A version of this article first appeared on Gozamos.

On Monday Chicago’s WBEZ told the story of Alex Sierra Negrón, a 35-year-old opiate addict who died homeless and alone on the city’s West Side less than two years after being sent from his native Puerto Rico with the promise of kicking his addiction. It’s the first follow-up in months to the station’s report on the practice of shipping addicts from the island to Chicago where they’re dumped into shady rehab centers providing little except rat-infested rooms and smelly mattresses.

Negron’s story in Chicago began at a 24-hour group therapy residence on the West Side, like the ones WBEZ  reported on last year. These programs, housed in storefronts or other buildings, function as unofficial treatment centers and temporary shelters for addicts, unlicensed and out of the regulatory eye of state agencies. Many people who’ve gone to these programs have told WBEZ that the people in charge were often ex-addicts, who did not provide medical treatment, confiscated their identifying documents, abused them verbally and forced them to crowd into dirty rooms where they slept on mattresses on the floor.

Back in April of last year, WBEZ ran an exposé by Back of the Yards journalist Adriana Cardona-Maguigad, who was first tipped off by an influx of homeless people in her neighborhood, many of whom she discovered had been sent from Puerto Rico for treatment.

They were promised a great rehab place, with over-the-top services and plenty of medical staff. One of them is Angel, a short and dark-skinned man. He’s missing most of his top teeth. He said he came to Chicago from Puerto Rico seven years ago for help kicking a heroin addiction.

‘Somebody told my family is one rehab in Chicago got nurse, got pool, got medication, when I get here I no see nothing,’ he said.

Angel said that when he landed in Chicago he was met at the airport and taken to a place that definitely had no pool. That place didn’t have social workers or doctors. Instead, it was just a rundown building with other addicts trying to stay clean, sleeping on dirty mattresses on the floor, going cold turkey.

Other guys told me something that was hard to believe. They said that it was the police in Puerto Rico who had driven them to the airport and put them on the plane to Chicago.

And the one-way plane ticket? Some of the men said if someone didn’t have the resources to travel, their mayor or some other local official would help buy them a ticket.

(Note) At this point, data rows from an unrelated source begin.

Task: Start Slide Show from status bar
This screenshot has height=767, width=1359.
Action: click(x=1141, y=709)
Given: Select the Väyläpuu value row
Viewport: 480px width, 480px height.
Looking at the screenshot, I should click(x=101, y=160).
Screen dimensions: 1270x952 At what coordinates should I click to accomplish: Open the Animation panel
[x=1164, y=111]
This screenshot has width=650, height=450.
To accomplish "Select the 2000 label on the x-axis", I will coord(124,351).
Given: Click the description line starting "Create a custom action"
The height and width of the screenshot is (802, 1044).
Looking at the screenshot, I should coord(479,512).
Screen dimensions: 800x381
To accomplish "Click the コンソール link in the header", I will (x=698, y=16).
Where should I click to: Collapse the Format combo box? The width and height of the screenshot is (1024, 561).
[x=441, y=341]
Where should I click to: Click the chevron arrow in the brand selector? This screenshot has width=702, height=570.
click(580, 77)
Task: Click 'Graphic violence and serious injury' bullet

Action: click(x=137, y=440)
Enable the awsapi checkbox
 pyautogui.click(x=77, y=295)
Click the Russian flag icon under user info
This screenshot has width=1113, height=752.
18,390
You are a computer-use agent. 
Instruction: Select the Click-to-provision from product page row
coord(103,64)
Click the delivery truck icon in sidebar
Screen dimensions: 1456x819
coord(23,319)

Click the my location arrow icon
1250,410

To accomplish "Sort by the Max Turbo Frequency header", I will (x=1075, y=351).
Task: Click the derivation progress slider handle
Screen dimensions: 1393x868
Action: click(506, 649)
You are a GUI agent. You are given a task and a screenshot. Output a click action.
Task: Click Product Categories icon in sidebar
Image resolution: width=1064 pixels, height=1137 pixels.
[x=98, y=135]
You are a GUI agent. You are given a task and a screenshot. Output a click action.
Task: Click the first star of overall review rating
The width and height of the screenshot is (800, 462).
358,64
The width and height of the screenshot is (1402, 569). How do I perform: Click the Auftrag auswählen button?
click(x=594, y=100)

It seems fitting that Puerto Rico would export its sick and destitute to the mainland, considering it has already been forced to offload many of its most educated and skilled citizens, along with the lion’s share of its dollars. Puerto Rico is a colony of the United States, after all, and has been for nearly 118 years (or a little longer than the Cubs’ last World Series win). During that time, the U.S. government has facilitated what amounts to the physical, economic and spiritual plunder of Puerto Rico — at the behest of U.S. business interests — by employing bureaucratic minions on the island to ensure the transfer of as much of Puerto Rico’s riches as can be siphoned through the once rich port of San Juan. If the colonial government wants to prop up an elite circle of winners in Puerto Rico, then it should be made to confront the vast ocean of losers into which its policies keep pouring buckets.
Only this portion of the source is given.